**Reading passage**
◇ ◇ ◇
Growth hormone is difficult to detect

By Mark Zeigler
UNION-TRIBUNE STAFF WRITER
September 21, 2007
HGH Q&A
On April 18, 2006, a package was delivered by the U.S. Postal Service to a 5,200-square-foot home in the “Estates at Scottsdale Ranch,” a gated community west of Phoenix.

A short while later, the doorbell at 10792 East Fanfol Lane rang again. Dana Grimsley came to the door, and the three people on the front porch – two men and a woman – asked to see her husband, Jason, a veteran pitcher with the Arizona Diamondbacks.
They were federal agents and they had a search warrant. The package, according to court documents later unsealed, contained vials of sterile liquid and a powdery substance that, when mixed, created injectable human growth hormone.

Not wanting a team of law-enforcement agents rifling through every corner of his five-bedroom, 5½-bathroom home in full view of his children and house guests, Grimsley agreed to cooperate. He changed clothes, surrendered the package of growth hormone to the agents and drove with them to a less conspicuous location for questioning.

Over the next two hours, according to a search warrant affidavit made public two months later, Grimsley outlined how he had used an array of banned performance-enhancing drugs “throughout the course” of a major league career that spanned 15 seasons and included stops in Philadelphia, Cleveland, Anaheim, New York, Kansas City and Baltimore.

Anabolic steroids, Clenbuterol, amphetamines, he had used them all. Then the search warrant affidavit says this:

“Grimsley stated that since Major League Baseball began its drug testing for steroids and amphetamines, the only drug that he has used is human growth hormone.”

Grimsley wasn't telling them something they didn't already know, or at least suspect – that growth hormone has quietly become a regular part of doping regimens for elite athletes as efforts to develop and institute an effective test drag on.

“Because you can't detect it in tests, I think more and more guys are using it,” Florida Marlins infielder Jason Wood recently told the Palm Beach Post. “I wouldn't be surprised if it's widespread.”

Adds BALCO founder Victor Conte: “Growth hormone use is just as common as steroids now, and just as easy to get.”

The headlines this year certainly agree. The Signature Pharmacy scandal – the investigation of a Florida company by a district attorney in Albany, N.Y. – has implicated several big-name athletes since a February raid of its Orlando headquarters. Among them: baseball's Rick Ankiel, Gary Matthews Jr. and Carlsbad High alum Troy Glaus; former Chargers safety Rodney Harrison; boxing's Evander Holyfield; and a dozen pro wrestlers, including the late Chris Benoit.
◇ ◇ ◇
**Extracted information**
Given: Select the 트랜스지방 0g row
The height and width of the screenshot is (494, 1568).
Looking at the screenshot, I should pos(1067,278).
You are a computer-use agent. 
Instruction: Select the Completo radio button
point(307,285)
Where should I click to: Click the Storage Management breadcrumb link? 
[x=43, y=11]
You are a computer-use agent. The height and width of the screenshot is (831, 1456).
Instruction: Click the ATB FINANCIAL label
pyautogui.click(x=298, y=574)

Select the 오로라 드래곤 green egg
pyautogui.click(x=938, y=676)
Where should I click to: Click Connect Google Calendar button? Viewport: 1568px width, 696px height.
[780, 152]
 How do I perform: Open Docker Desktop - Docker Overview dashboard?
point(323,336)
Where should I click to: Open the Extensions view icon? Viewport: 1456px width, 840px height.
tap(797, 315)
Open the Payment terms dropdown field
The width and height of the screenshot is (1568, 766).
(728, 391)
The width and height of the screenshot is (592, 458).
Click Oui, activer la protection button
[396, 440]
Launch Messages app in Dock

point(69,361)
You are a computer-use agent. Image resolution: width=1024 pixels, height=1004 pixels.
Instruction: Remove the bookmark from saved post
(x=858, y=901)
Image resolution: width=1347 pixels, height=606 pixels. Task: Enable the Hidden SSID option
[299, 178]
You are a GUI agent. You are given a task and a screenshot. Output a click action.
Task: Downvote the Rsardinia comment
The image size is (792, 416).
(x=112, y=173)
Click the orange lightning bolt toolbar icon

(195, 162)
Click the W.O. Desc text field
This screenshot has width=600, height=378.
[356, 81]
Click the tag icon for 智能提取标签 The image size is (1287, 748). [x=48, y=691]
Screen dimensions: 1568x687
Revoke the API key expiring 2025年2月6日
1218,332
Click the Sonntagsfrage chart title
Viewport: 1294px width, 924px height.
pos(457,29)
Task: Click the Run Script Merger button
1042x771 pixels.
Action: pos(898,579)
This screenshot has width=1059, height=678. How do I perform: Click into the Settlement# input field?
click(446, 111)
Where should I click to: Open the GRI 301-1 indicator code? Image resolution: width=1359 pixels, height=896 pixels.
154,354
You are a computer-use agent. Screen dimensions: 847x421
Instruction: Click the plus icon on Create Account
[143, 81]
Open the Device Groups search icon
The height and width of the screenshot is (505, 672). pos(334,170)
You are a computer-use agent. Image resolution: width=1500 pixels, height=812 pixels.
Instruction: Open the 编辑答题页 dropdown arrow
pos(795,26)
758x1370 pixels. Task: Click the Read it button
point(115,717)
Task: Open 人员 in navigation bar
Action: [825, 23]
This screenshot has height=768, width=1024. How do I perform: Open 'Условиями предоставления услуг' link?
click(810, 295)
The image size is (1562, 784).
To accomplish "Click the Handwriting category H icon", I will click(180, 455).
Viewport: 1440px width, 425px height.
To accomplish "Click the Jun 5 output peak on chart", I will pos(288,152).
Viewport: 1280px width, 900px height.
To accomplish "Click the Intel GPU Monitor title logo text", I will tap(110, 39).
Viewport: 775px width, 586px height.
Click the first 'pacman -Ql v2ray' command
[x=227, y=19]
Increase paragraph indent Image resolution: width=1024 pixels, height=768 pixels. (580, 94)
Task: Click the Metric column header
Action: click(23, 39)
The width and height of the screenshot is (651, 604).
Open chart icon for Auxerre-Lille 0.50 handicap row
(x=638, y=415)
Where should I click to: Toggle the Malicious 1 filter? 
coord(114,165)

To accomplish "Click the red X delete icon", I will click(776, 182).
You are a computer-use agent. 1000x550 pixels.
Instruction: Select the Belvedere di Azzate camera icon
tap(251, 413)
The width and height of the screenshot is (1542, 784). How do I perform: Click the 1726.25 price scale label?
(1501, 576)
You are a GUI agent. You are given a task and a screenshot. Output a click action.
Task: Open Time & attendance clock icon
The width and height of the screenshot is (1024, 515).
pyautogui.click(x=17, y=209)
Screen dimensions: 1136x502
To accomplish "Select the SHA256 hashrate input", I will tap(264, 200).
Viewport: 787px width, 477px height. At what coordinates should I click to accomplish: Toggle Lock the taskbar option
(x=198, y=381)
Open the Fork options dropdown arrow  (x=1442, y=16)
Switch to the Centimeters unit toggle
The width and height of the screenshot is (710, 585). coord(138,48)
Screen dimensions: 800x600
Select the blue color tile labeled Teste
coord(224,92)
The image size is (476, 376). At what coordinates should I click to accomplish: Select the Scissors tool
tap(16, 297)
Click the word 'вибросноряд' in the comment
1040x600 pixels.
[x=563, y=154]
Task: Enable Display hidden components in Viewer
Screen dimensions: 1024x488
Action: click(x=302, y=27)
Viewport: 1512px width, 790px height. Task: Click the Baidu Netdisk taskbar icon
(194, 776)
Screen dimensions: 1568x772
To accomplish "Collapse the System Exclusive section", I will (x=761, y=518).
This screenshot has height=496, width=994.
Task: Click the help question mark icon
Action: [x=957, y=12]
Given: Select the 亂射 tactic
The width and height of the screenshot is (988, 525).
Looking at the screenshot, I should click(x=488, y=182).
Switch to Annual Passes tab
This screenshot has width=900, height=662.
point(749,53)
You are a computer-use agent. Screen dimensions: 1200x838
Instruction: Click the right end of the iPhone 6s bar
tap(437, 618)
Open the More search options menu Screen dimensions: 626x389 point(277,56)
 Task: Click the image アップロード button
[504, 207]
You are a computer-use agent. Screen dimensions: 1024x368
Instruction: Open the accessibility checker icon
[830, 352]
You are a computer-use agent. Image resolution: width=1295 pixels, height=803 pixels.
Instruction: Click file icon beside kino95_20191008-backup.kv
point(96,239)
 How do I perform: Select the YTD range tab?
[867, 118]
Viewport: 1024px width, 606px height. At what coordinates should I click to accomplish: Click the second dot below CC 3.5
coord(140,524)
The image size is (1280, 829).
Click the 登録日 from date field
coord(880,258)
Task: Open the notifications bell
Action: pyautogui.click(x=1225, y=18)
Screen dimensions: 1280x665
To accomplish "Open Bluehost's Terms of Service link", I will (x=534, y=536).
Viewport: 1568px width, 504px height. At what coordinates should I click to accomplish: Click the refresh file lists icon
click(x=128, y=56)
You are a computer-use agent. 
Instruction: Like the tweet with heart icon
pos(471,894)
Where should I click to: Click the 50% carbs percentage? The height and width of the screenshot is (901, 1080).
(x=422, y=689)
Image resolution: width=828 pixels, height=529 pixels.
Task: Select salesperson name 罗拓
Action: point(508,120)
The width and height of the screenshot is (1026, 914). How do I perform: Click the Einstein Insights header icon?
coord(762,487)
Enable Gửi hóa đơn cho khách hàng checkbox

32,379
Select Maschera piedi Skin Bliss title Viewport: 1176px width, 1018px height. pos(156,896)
◇ ◇ ◇
**Exercise**
Do these statements agree with the growth hormone article? Answer yes or no for each, and quote the words from the article that decide it. (a) The package was delivered by the U.S. Postal Service. (b) Grimsley's major league career lasted 12 seasons. (c) All three people on the front porch were men.

**Task answer**
(a) Yes: "a package was delivered by the U.S. Postal Service"
(b) No: "a major league career that spanned 15 seasons"
(c) No: "two men and a woman"